The test article was formulated and treated as a suspension in this study, and therefore any observations of precipitation are not considered relevant and are not reported.

Vehicle and positive control treatments were included for all strains in both experiments. The mean numbers of revertant colonies fell within acceptable ranges for vehicle control treatments, and were elevated by positive control treatments.

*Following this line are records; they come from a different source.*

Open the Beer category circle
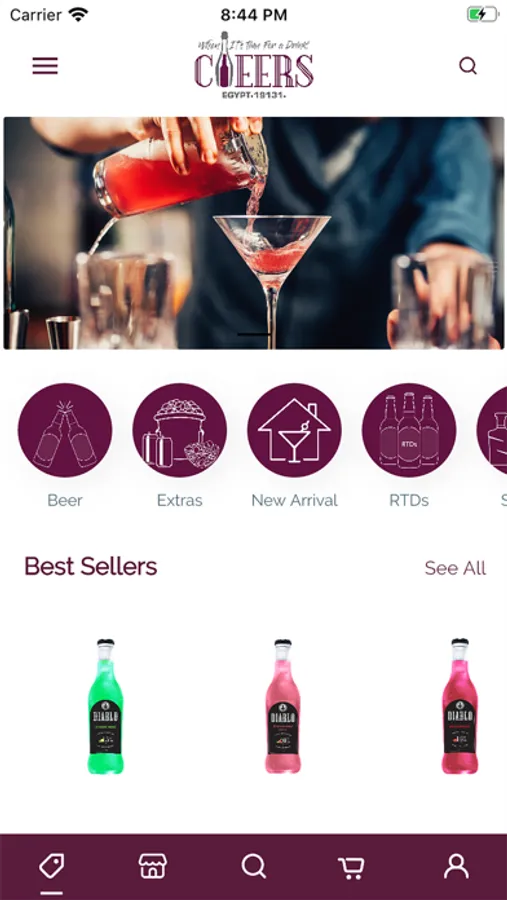 pyautogui.click(x=65, y=430)
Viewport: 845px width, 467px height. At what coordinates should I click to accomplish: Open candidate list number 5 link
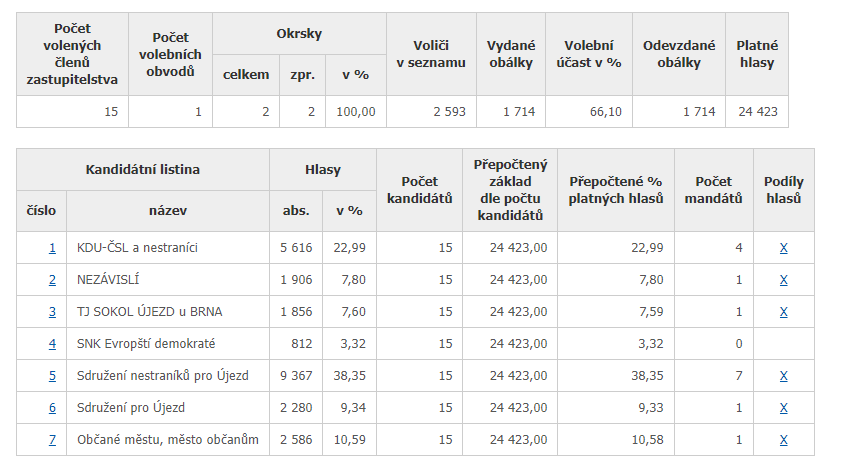coord(52,376)
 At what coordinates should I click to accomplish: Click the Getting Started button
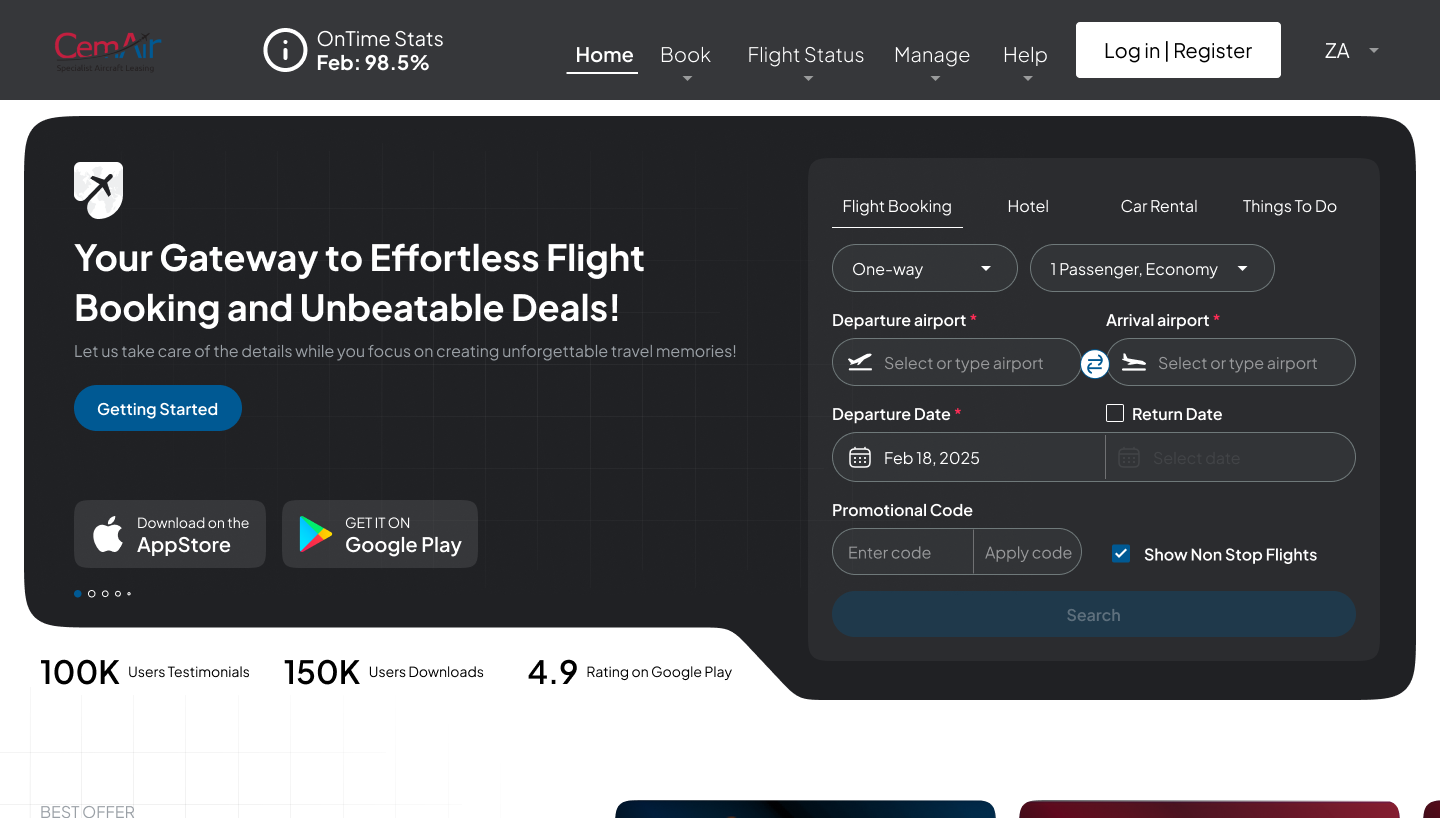click(x=158, y=408)
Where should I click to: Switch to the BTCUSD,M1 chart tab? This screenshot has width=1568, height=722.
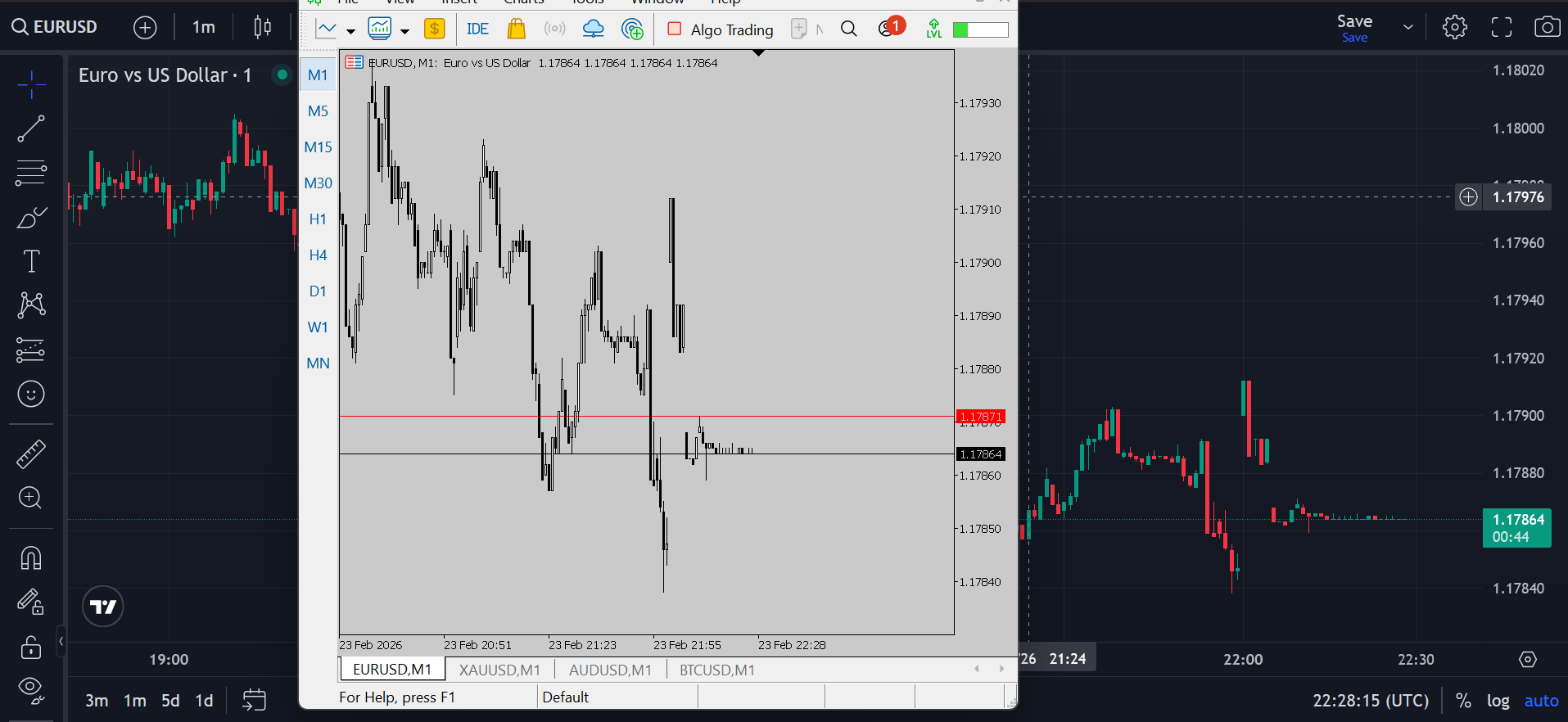tap(717, 670)
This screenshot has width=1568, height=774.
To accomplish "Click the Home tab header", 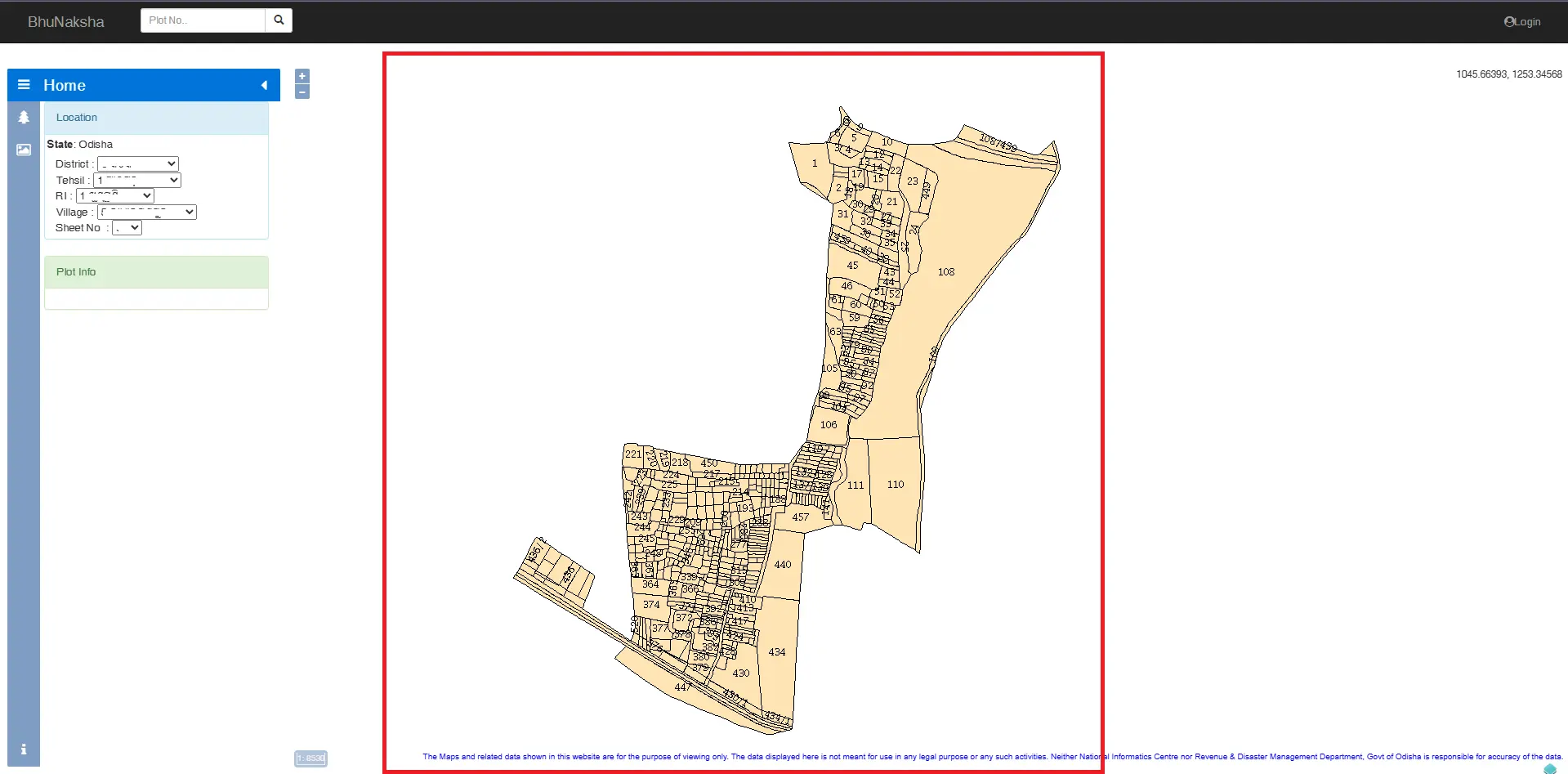I will 65,84.
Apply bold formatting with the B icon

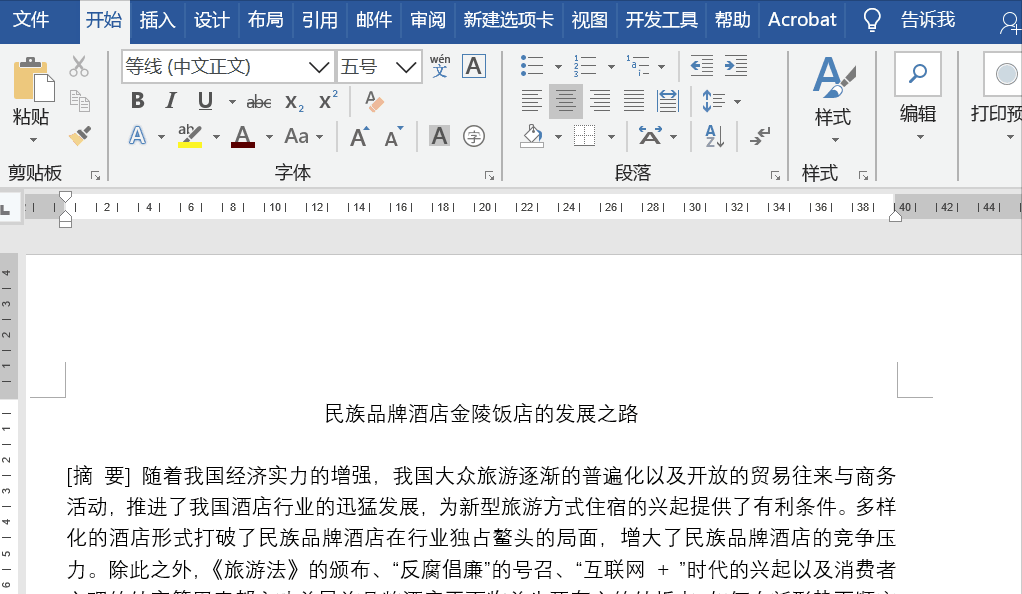click(138, 100)
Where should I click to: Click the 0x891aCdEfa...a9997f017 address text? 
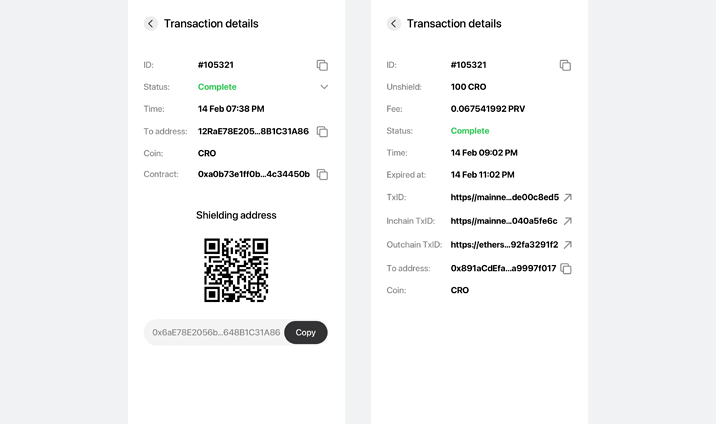[503, 268]
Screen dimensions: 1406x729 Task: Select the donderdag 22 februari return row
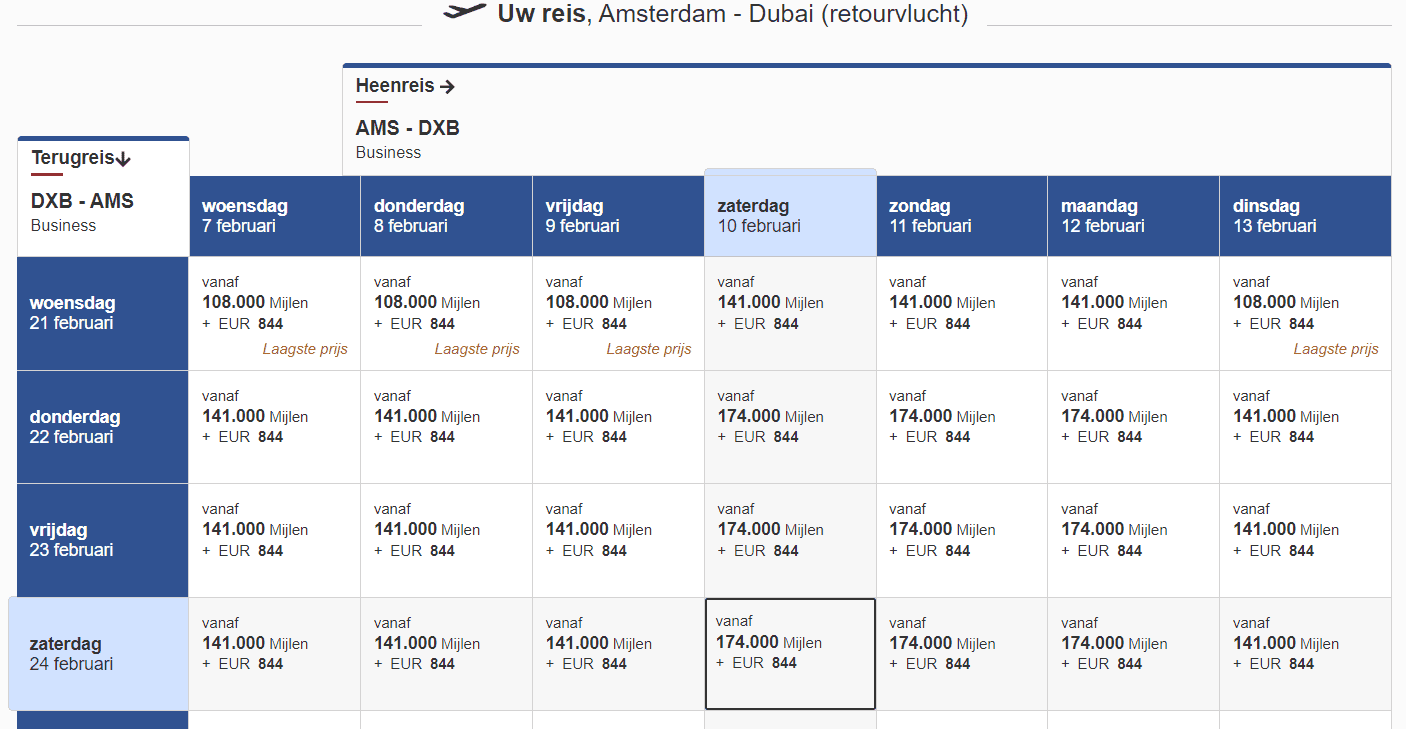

Following Platinum dioxide,hydrate treatments of all the tester strains in the absence and presence of S-9, only the Experiment 1 treatments of strains TA98 and TA100 in the presence of S-9 provided any notable increases in revertant numbers. Although these increases approached (in strain TA98) or exceeded (in strain TA100) 2-fold the concurrent vehicle control level, and appeared to provide some evidence of a concentration-relationship as they each occurred at the highest treatment concentration, in both cases the increases were almost entirely attributable to a single elevated replicate plate count. As no comparable increases were observed following either the plate incorporation or pre-incubation methodology treatments of these

strains in the presence of S-9 in Experiment 2, it was considered that the single elevated plate counts with these strain treatments in Experiment 1 were not a true compound-related effect. As no other strain treatments provided any increases in revertant numbers that were ≥1.5-fold (in strain TA102), ≥2-fold (in strains TA98 or TA100) or ≥3-fold (in strains TA1535 or TA1537) the concurrent vehicle control, this study was considered therefore to have provided no evidence of any Platinum dioxide,hydrate mutagenic activity in this assay system.